Implementation:Ggml org Llama cpp Server Main
| Field | Value |
|---|---|
| Implementation Name | Server Main |
| Doc Type | Wrapper Doc |
| Domain | Server Lifecycle, Process Entry Point |
| Description | Server main function implementing startup sequence: parameter validation, HTTP binding, model loading, route registration, and event loop |
| Related Workflow | OpenAI_Compatible_Server |
Overview
Description
The Server Main implementation is the entry point for the llama-server process. It orchestrates the complete server lifecycle from argument parsing through graceful shutdown. The function supports two operational modes: single-model mode (direct inference) and router mode (multi-model proxy), determined by whether a model path is provided.
Usage
The main function is invoked when the llama-server binary is executed:
# Single-model mode
llama-server --model model.gguf --host 0.0.0.0 --port 8080
# Router mode (no model path - experimental)
llama-server --host 0.0.0.0 --port 8080
Code Reference
| Field | Value |
|---|---|
| Source Location | tools/server/server.cpp:69-322
|
| Signature | int main(int argc, char ** argv)
|
| Import | Entry point; links against server-context, common, cpp-httplib
|
Parameter validation and backend initialization:
int main(int argc, char ** argv) {
common_params params;
if (!common_params_parse(argc, argv, params, LLAMA_EXAMPLE_SERVER)) {
return 1;
}
// validate batch size for embeddings
if (params.embedding && params.n_batch > params.n_ubatch) {
LOG_WRN("%s: setting n_batch = n_ubatch = %d to avoid assertion failure\n", __func__, params.n_ubatch);
params.n_batch = params.n_ubatch;
}
if (params.n_parallel < 0) {
params.n_parallel = 4;
params.kv_unified = true;
}
common_init();
server_context ctx_server;
llama_backend_init();
llama_numa_init(params.numa);
HTTP server initialization and route registration:
server_http_context ctx_http;
if (!ctx_http.init(params)) {
return 1;
}
server_routes routes(params, ctx_server);
// Register all API routes
ctx_http.get ("/health", ex_wrapper(routes.get_health));
ctx_http.get ("/metrics", ex_wrapper(routes.get_metrics));
ctx_http.post("/v1/chat/completions", ex_wrapper(routes.post_chat_completions));
ctx_http.post("/v1/completions", ex_wrapper(routes.post_completions_oai));
ctx_http.post("/v1/embeddings", ex_wrapper(routes.post_embeddings_oai));
ctx_http.post("/v1/responses", ex_wrapper(routes.post_responses_oai));
ctx_http.post("/v1/messages", ex_wrapper(routes.post_anthropic_messages));
// ... additional routes
Model loading and main loop (single-model mode):
// Start HTTP server before model loading (enables /health during load)
if (!ctx_http.start()) {
clean_up();
return 1;
}
// Load the model
if (!ctx_server.load_model(params)) {
clean_up();
return 1;
}
routes.update_meta(ctx_server);
ctx_http.is_ready.store(true);
// Enter blocking main loop
ctx_server.start_loop();
clean_up();
Signal handling:
#if defined (__unix__) || (defined (__APPLE__) && defined (__MACH__))

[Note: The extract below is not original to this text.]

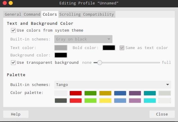Screen dimensions: 178x122
Task: Click the dark gray palette swatch
Action: click(61, 100)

struct sigaction sigint_action;
sigint_action.sa_handler = signal_handler;
sigemptyset (&sigint_action.sa_mask);
sigint_action.sa_flags = 0;
sigaction(SIGINT, &sigint_action, NULL);
sigaction(SIGTERM, &sigint_action, NULL);
#elif defined (_WIN32)
auto console_ctrl_handler = +[](DWORD ctrl_type) -> BOOL {
return (ctrl_type == CTRL_C_EVENT) ? (signal_handler(SIGINT), true) : false;
};
SetConsoleCtrlHandler(reinterpret_cast<PHANDLER_ROUTINE>(console_ctrl_handler), true);
#endif
I/O Contract
| Direction | Description |
|---|---|
| Input | CLI arguments and environment variables defining server configuration |
| Output | Running HTTP server bound to configured host:port, serving inference API endpoints |
| Preconditions | Valid model file path (single-model mode) or empty path (router mode); available port |
| Exit Codes | 0 = clean shutdown; 1 = initialization failure (HTTP bind error, model load error, argument parse error) |
| Side Effects | Binds TCP/UNIX socket; loads model weights into memory (potentially multi-GB); spawns HTTP threads and inference processing thread |
Usage Examples
Complete startup sequence (single-model mode):
$ llama-server --model llama-3.gguf --host 0.0.0.0 --port 8080 --metrics --slots
system info: n_threads = 8, n_threads_batch = 8, total_threads = 16
main: loading model
main: model loaded
main: server is listening on http://0.0.0.0:8080
main: starting the main loop...
Router mode startup (experimental):
$ llama-server --host 0.0.0.0 --port 8080
main: starting router server, no model will be loaded in this process
main: router server is listening on http://0.0.0.0:8080
main: NOTE: router mode is experimental
Registered route table (from server.cpp):
| Method | Path | Handler | Auth Required |
|---|---|---|---|
| GET | /health, /v1/health |
routes.get_health |
No |
| GET | /metrics |
routes.get_metrics |
Yes |
| GET | /models, /v1/models |
routes.get_models |
No |
| POST | /v1/chat/completions |
routes.post_chat_completions |
Yes |
| POST | /v1/completions |
routes.post_completions_oai |
Yes |
| POST | /v1/embeddings |
routes.post_embeddings_oai |
Yes |
| POST | /v1/responses |
routes.post_responses_oai |
Yes |
| POST | /v1/messages |
routes.post_anthropic_messages |
Yes |
| GET | /slots |
routes.get_slots |
Yes |